Le baron contempla notre brandy cocktail et fit cette réflexion, qui projeta Cap dans une soudaine et sombre ire :

— Vous savez, Captain, c’est très mauvais pour l’estomac, de boire tant de glace que ça.

— Mauvais pour l’estomac, la glace ? Mais vous êtes ivre-mort baron, ou dénué de tout sens moral, pour avancer une telle absurdité, aussi blasphématoire qu’irrationnelle !

— Mais…

— Mais… rien du tout ! Connaissez-vous dans la nature un animal aussi vigoureux et aussi bien portant que l’ours blanc des régions polaires ?

— ???

— Non, n’est-ce pas, vous n’en connaissez pas ? Eh bien, croyez-vous que l’ours blanc s’abreuve trois fois par jour de thé bouillant ?… Du thé bouillant sur les banquises ? Mais vous êtes fou, mon cher baron !

— Pardon, Captain je n’ai jamais dit…

— Et vous avez bien fait, car vous seriez la risée de tous les gens de bon sens. Les ours blancs des régions polaires ne boivent que de l’eau frappée et ils s’en trouvent admirablement, puisque leur robustesse est passée à l’état de légende.
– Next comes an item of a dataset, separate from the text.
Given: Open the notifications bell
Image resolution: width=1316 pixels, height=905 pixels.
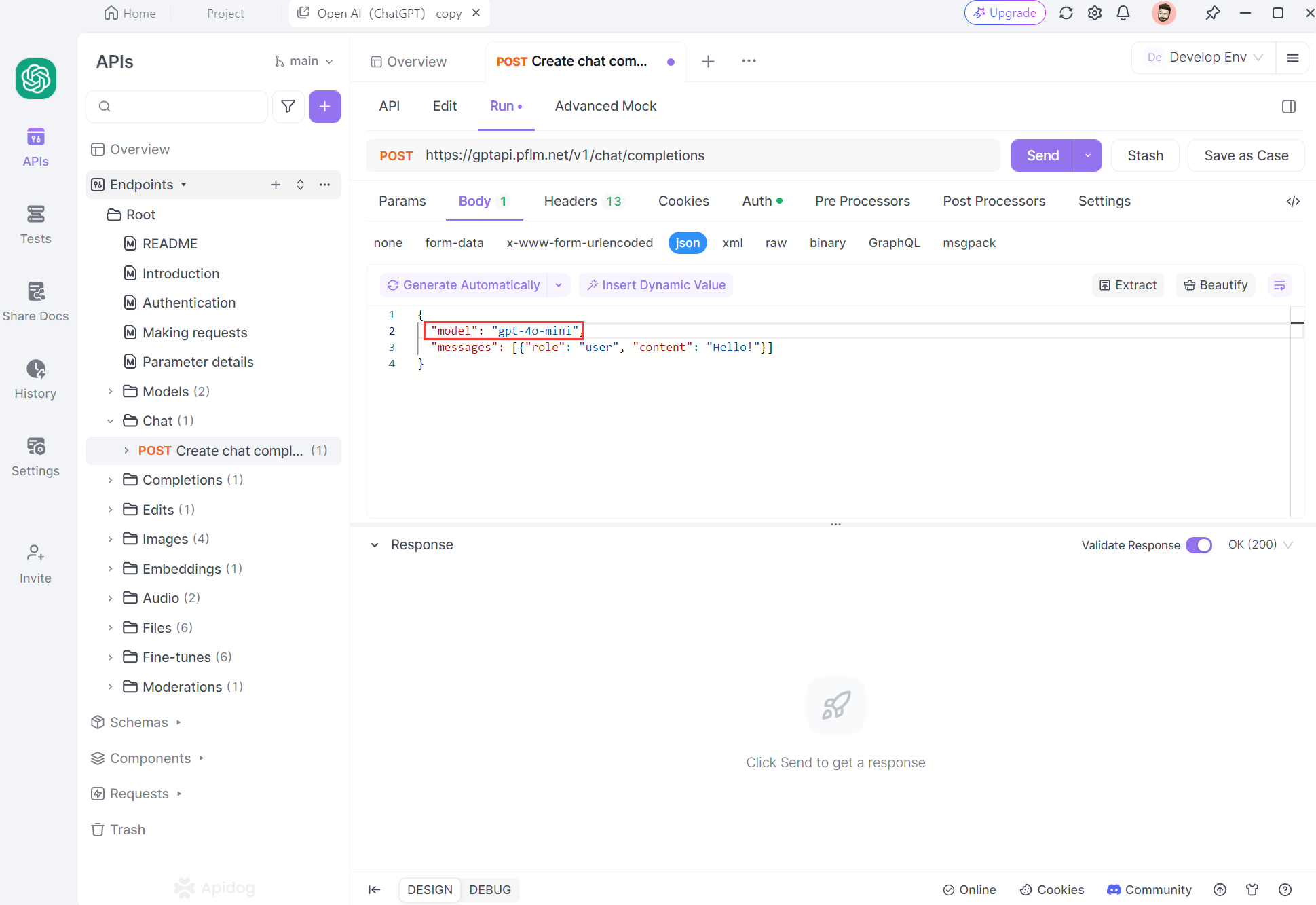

Ne dit-on point : Fort comme un ours blanc ?

— Évidemment.

— Et, puisque nous en sommes sur cette question des ours blancs, voulez-vous me permettre mon cher Allais, et vous aussi mon cher Labitte de Montripier, de vous révéler un fait d’autant moins connu des naturalistes que je n’en ai encore fait part à personne ?

— C’est une bonne fortune pour nous, Captain, et un honneur.

— Savez-vous pourquoi les ours blancs sont blancs ?

— Dam !

— Les ours blancs sont blancs parce que ce sont de vieux ours.

— Mais, pourtant les jeunes… ?

— Il n’y a pas de jeunes ours blancs. Tous les ours blancs sont de vieux ours, comme les hommes qui ont les cheveux blancs sont de vieux hommes.

— Êtes-vous bien sûr, Captain ?

— Je l’ai expérimenté moi-même. L’ours, en général, est un plantigrade extrêmement avisé et fort entendu pour tout ce qui concerne l’hygiène et la santé. Dès qu’un ours quelconque, brun, noir, gris, se sent vieillir, dès qu’il aperçoit dans sa fourrure les premiers poils blancs, oh ! alors, il ne fait ni une ni deux : il file dans la direction du Nord, sachant parfaitement qu’il n’y a qu’un procédé pour allonger ses jours, c’est l’eau frappée. Vous entendez bien, Montripier, l’eau frappée !

— C’est très curieux ce que vous nous contez là, Captain !

— Et cela est si vrai qu’on ne rencontre jamais de vieux ours ou des squelettes d’ours dans aucun pays du monde. Vous êtes-vous parfois promené dans les Pyrénées ?

— Assez souvent.

— Eh bien ! la main sur la conscience, avez-vous jamais rencontré un vieux ours ou un cadavre d’ours sur votre chemin ?

— Jamais.

— Ah ! vous voyez bien. Tous les ours viennent vieillir et mourir doucement dans les régions arctiques.

— De sorte qu’on aurait droit d’appeler ce pays l’arctique de la mort.

— Montripier, vous êtes très bête !… On pourrait élever une objection à ma théorie de l’ours blanc : c’est la forme de ces animaux, différente de celle des autres ours.

— Ah ! oui.

— Cette objection n’en est pas une. L’ours blanc ne prend cette forme allongée que grâce à son régime exclusivement ichtyophagique.

À ce moment, Cap affecta une attitude si triomphante que nous tînmes pour parole d’évangile cette dernière assertion, d’une logique pourtant peu aveuglante.

Et nous dégustâmes sur l’heure un rocky mountain punch[2] avec énormément de glace dedans, pour nous assurer une vieillesse vigoureuse.


  1. Glace en petits morceaux, quelques gouttes d’angustura, une demi-cuillerée de crème de noyaux, une autre de curaçao, finissez avec fine champagne. Agitez, passez zeste de citron, buvez.
  2. Dans un verre à gobbler rempli de glace pilée, deux cuillerées de sucre en poudre, le jus d’un demi-citron, demi-verre de vieux rhum, une cuillerée à bouche de marasquin, finir avec du Saint-Marceaux, un morceau de sucre candi, fruits selon la saison. Dégustez avec un chalumeau.